▶ [Written exercise]:
Give everything from the line containing "549x404 pixels. How" down to the line containing "point(494,67)" as a numbered list, skipping any blank lines.

▶ [Entries shown]:
-*-*-

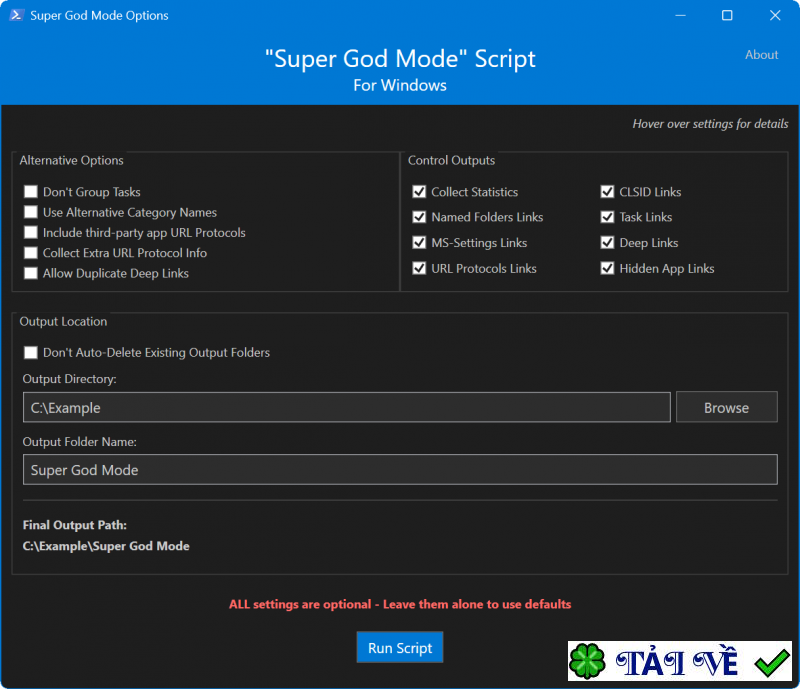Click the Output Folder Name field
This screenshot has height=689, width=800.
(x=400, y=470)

-*-*-

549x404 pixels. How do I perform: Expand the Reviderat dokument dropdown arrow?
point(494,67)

-*-*-

▶ [Expected answer]:
1. 549x404 pixels. How do I perform: Expand the Reviderat dokument dropdown arrow?
2. point(494,67)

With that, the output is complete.